Бригадир был прав. Посмотрев на часы, мы убедились, что затмение действительно уже началось и что мы были на грани полного затмения Принципа самым низменным и подлым из всех побуждений — Денежным Интересом.
Первым свидетельством истинного положения вещей могли послужить речи местных жителей. Слово «Интерес» было на устах у каждого моникина, тогда как слово «Принцип», столь превосходное само по себе, казалось, совершенно исчезло из словаря Низкопрыгии. Добрая половина обиходного словаря как бы сжалась в единое слово, которое в переводе означает «доллар». «Доллар, доллар, доллар!»— ничего, кроме доллара! На каждом шагу было слышно: «Пятьдесят тысяч долларов, двадцать тысяч долларов, сто тысяч долларов». Эти слова звенели на всех углах, на городских площадях, на бирже, в гостиных и даже в церквах. Возвели ли храм божий — первый же вопрос: а во что он обошелся? Выставил ли художник плоды своих трудов на суд сограждан, зрители тут же начинают перешептываться о том, какова цена картины в звонкой монете республики. Отдал ли писатель порождение своего гения на суд тем же знатокам, — достоинства его творения будут оценены по тому же стандарту. А некий проповедник, который весьма рьяно, но не вовремя призывал своих соотечественников к благотворительности, всячески распространяясь о благах, ожидающих их на том свете, был ввергнут в смущение веским возражением: его утверждение подразумевает значительные затраты, однако из его объяснений неясно, какую прибыль получит тот, кто отправится на небо!

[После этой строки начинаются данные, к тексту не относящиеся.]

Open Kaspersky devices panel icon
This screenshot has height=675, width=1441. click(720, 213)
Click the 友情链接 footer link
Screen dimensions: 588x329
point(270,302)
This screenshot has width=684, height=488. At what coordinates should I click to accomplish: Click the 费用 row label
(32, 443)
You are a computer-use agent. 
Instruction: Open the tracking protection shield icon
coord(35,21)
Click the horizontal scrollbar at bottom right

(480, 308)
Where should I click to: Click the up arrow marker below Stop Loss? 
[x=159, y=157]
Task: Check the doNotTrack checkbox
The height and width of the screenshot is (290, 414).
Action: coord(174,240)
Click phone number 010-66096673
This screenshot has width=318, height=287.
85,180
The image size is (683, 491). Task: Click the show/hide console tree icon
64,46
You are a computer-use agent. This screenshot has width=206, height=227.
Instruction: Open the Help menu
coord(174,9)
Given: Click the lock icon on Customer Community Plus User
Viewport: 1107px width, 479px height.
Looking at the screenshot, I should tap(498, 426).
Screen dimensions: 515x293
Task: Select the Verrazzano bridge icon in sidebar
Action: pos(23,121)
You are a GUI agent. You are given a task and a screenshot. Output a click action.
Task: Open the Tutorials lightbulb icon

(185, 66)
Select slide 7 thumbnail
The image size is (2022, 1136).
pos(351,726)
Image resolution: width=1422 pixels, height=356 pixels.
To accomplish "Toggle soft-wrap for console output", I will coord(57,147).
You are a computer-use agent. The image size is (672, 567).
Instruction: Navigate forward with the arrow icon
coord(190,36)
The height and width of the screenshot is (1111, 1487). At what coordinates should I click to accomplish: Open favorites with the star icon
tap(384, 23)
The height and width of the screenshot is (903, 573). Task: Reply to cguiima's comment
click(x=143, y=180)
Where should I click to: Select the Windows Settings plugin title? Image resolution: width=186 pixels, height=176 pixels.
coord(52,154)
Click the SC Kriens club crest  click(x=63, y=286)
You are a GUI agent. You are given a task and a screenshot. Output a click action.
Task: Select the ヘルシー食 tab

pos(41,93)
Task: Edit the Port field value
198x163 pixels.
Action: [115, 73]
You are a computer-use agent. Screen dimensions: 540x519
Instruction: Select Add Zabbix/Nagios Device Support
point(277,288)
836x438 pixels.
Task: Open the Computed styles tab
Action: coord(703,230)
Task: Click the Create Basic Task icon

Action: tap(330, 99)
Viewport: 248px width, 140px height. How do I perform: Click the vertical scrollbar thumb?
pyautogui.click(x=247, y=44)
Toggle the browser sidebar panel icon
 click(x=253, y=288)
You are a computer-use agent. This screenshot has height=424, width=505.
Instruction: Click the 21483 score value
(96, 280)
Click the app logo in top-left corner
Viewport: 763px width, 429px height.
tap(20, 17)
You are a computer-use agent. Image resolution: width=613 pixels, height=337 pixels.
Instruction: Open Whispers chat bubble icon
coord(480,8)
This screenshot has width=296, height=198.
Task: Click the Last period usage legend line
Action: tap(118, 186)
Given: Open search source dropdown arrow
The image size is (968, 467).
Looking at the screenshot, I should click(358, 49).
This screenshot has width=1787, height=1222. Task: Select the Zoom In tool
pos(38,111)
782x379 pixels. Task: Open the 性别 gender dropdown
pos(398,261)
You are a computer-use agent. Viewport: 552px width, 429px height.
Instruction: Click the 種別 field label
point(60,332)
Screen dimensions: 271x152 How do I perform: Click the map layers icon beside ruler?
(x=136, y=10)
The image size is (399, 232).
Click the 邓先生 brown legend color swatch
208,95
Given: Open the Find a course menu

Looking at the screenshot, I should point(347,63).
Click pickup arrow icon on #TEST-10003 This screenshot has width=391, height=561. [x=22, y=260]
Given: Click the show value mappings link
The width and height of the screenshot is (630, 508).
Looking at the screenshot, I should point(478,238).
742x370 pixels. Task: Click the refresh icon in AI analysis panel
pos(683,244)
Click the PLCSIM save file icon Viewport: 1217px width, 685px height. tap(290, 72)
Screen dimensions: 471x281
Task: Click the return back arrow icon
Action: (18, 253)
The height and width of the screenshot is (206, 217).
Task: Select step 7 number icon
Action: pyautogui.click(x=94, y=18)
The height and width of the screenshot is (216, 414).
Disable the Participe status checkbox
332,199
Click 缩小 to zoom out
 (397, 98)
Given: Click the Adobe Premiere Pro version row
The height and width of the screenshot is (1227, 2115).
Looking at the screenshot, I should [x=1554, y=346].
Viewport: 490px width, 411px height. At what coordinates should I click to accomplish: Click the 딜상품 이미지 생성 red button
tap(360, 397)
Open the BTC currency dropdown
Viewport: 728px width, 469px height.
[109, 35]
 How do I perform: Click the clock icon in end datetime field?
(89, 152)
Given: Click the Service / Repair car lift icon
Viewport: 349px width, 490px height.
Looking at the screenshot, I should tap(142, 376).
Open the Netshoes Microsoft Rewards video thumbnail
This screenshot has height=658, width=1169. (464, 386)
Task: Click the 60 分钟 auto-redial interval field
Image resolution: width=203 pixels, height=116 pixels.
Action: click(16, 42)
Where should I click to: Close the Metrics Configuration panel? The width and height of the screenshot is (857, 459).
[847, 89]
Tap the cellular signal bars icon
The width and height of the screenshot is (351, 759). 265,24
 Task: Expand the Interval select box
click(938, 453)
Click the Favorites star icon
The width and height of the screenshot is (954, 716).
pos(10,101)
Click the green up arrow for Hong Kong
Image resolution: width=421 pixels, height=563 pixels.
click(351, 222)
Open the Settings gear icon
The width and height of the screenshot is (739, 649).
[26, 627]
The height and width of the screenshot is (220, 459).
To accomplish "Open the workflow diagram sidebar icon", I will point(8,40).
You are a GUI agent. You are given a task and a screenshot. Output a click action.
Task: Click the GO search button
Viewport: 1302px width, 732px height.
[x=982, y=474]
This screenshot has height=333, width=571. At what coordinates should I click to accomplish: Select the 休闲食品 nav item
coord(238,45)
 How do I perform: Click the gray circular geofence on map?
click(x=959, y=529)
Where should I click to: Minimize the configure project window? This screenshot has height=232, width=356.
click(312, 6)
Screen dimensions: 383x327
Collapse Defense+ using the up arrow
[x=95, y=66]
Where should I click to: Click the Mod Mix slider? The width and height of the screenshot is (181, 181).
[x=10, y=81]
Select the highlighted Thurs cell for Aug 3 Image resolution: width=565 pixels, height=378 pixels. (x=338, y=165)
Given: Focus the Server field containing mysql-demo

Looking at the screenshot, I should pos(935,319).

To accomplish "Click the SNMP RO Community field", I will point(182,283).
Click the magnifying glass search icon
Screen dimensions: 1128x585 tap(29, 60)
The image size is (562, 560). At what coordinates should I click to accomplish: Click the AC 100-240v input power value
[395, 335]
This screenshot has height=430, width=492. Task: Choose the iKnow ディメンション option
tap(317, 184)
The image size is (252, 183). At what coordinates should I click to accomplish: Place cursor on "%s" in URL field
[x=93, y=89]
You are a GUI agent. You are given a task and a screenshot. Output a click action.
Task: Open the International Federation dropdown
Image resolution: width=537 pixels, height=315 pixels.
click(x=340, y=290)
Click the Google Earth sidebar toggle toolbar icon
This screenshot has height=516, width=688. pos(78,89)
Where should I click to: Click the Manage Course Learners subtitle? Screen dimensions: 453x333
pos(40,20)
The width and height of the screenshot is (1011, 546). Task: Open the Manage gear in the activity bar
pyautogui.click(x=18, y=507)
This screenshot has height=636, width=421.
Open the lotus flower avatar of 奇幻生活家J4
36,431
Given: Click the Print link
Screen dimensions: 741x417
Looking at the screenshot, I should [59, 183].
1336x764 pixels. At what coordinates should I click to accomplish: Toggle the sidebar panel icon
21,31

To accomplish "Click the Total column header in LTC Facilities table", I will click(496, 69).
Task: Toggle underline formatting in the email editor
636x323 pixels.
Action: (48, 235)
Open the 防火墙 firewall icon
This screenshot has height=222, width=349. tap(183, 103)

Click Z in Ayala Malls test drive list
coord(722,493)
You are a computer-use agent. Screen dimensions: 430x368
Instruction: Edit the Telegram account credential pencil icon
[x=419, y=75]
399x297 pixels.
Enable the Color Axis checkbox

У бригадира Прямодушного были все основания для мрачных предчувствий, ибо все знания и опыт, приобретенные за долгие годы странствий, теряли теперь всякую цену. Если мой достопочтенный коллега и спутник высказывал какое-нибудь замечание на тему о внешней политике, которой он уделял немало внимания, ему отвечали справкой о биржевых ценах. Всякое замечание по вопросам вкуса неизменно вызывало рассуждения о различиях во вкусе тех или иных спиртных напитков, а заодно и тонкие соображения об их рыночной цене. А когда этот достойный моникин на основе исключительно веских данных попытался доказать, что отношения Низкопрыгии с иностранными государствами требуют проявления не только твердости, но также большой осторожности и дальновидности, его противники тут же заткнули ему рот, указав на то, что, судя по последней распродаже, цены на земельные участки в городе очень высоки!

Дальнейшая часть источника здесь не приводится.